HTCondor Jobs In Containers
This page explains two methods of running LHC jobs in SL6 containers using HTCondor with SL7 worker nodes.
The SL7 or Centos7 worker nodes should have: CVMFS, HTCondor, Docker engine, CA certs and fetch-crl installed. See https://docs.docker.com/engine/installation/linux/rhel/ for information on how to install Docker engine.
Usually autofs is used with CVMFS but this will not work with Docker - you will likely get errors of the form:
ls: cannot open directory /cvmfs/cms.cern.ch: Too many levels of symbolic links
Each CVMFS repository must be mounted manually, e.g.

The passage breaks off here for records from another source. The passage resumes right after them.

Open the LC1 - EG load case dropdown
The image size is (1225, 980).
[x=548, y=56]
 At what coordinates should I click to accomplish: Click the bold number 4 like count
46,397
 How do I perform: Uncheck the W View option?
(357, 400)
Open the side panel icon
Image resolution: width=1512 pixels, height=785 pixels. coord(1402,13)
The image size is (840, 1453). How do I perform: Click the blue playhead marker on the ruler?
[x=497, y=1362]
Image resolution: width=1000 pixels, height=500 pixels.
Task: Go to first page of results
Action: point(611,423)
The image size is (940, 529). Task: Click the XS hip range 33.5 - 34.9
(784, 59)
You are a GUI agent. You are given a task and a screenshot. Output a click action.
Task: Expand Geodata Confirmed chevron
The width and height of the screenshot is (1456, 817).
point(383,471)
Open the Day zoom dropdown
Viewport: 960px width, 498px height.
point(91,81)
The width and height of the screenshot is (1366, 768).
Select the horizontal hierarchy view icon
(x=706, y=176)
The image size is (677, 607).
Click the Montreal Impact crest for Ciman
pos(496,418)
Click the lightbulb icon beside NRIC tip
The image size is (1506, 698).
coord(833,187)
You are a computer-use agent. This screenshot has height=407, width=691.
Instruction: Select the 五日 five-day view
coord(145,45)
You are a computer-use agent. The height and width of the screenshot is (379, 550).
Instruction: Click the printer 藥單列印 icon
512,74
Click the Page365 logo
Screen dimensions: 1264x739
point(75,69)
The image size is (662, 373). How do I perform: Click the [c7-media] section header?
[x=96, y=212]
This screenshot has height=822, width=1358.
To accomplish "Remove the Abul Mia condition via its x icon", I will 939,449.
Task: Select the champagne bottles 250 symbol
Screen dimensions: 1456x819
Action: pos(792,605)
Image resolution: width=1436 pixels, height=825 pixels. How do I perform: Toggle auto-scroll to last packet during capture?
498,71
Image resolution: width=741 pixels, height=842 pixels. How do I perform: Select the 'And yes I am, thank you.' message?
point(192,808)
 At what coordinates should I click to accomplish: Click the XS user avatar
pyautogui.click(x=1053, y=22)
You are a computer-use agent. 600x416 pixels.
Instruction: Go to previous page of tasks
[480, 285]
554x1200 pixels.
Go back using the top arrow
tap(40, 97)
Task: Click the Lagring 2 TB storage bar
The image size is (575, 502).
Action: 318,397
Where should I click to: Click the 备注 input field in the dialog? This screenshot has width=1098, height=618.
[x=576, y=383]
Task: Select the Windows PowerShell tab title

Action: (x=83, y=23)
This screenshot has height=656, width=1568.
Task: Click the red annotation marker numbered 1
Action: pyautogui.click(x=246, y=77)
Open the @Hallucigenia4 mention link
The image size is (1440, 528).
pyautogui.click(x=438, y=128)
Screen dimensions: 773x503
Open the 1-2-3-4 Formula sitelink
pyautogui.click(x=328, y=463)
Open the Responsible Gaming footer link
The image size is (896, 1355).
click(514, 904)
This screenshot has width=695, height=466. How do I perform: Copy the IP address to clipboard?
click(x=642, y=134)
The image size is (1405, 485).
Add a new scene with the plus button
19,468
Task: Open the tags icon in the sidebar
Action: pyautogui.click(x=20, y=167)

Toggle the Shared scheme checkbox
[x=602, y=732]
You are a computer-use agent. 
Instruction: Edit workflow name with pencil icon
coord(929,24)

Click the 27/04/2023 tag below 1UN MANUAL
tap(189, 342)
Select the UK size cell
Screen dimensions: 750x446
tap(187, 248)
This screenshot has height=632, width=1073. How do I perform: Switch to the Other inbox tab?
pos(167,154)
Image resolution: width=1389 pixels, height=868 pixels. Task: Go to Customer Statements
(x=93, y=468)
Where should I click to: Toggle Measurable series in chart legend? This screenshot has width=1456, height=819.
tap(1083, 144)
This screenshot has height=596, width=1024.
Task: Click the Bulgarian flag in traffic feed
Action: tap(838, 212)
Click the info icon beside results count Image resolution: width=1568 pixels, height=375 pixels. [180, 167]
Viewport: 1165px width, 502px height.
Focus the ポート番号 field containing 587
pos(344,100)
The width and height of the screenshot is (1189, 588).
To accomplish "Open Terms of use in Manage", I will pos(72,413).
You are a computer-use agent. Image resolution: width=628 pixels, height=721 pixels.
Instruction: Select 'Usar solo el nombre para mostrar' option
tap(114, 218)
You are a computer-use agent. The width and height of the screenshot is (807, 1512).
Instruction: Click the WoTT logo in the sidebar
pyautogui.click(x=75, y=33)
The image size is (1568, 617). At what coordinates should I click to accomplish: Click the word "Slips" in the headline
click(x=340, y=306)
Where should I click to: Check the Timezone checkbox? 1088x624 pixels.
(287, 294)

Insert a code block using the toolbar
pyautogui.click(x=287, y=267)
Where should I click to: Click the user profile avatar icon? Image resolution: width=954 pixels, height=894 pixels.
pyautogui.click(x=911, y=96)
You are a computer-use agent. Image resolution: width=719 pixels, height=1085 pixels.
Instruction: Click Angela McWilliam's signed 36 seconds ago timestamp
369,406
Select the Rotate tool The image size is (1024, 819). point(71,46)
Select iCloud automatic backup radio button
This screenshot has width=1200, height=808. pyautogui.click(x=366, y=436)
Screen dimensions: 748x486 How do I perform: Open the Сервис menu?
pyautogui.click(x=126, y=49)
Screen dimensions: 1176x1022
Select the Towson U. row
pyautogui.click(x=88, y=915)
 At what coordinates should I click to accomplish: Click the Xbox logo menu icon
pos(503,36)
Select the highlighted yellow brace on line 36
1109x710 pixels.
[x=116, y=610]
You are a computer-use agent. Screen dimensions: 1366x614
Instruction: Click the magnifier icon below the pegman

mkdir -p /cvmfs/grid.cern.ch /cvmfs/cms.cern.ch /cvmfs/atlas.cern.ch mount -t cvmfs grid.cern.ch /cvmfs/grid.cern.ch mount -t cvmfs cms.cern.ch /cvmfs/cms.cern.ch mount -t cvmfs atlas.cern.ch /cvmfs/atlas.cern.ch
In a production environment /etc/fstab should be used instead of course. For example
atlas /cvmfs/atlas.cern.ch cvmfs defaults 0 0 cms /cvmfs/cms.cern.ch cvmfs defaults 0 0 grid /cvmfs/grid.cern.ch cvmfs defaults 0 0
Add the condor user to the Docker group so that HTCondor has permission to run containers:
usermod -G docker condor
Some additional HTCondor configuration required in order to automatically bind mount CVMFS and /etc/grid-security into all Docker containers run by HTCondor:
DOCKER_MOUNT_VOLUMES = CVMFS, GRID_SECURITY, PASSWD, GROUP DOCKER_VOLUMES = CVMFS, GRID_SECURITY DOCKER_VOLUME_DIR_CVMFS = /cvmfs:/cvmfs:ro DOCKER_VOLUME_DIR_GRID_SECURITY = /etc/grid-security:/etc/grid-security:ro DOCKER_VOLUME_DIR_PASSWD = /etc/passwd:/etc/passwd:ro DOCKER_VOLUME_DIR_GROUP = /etc/group:/etc/group:ro
Here we also bind mount /etc/passwd and /etc/group into the containers so that pool accounts are available. The pool accounts must be configured on the host (in order for HTCondor to run a job as a particular user the user must exist on the host!)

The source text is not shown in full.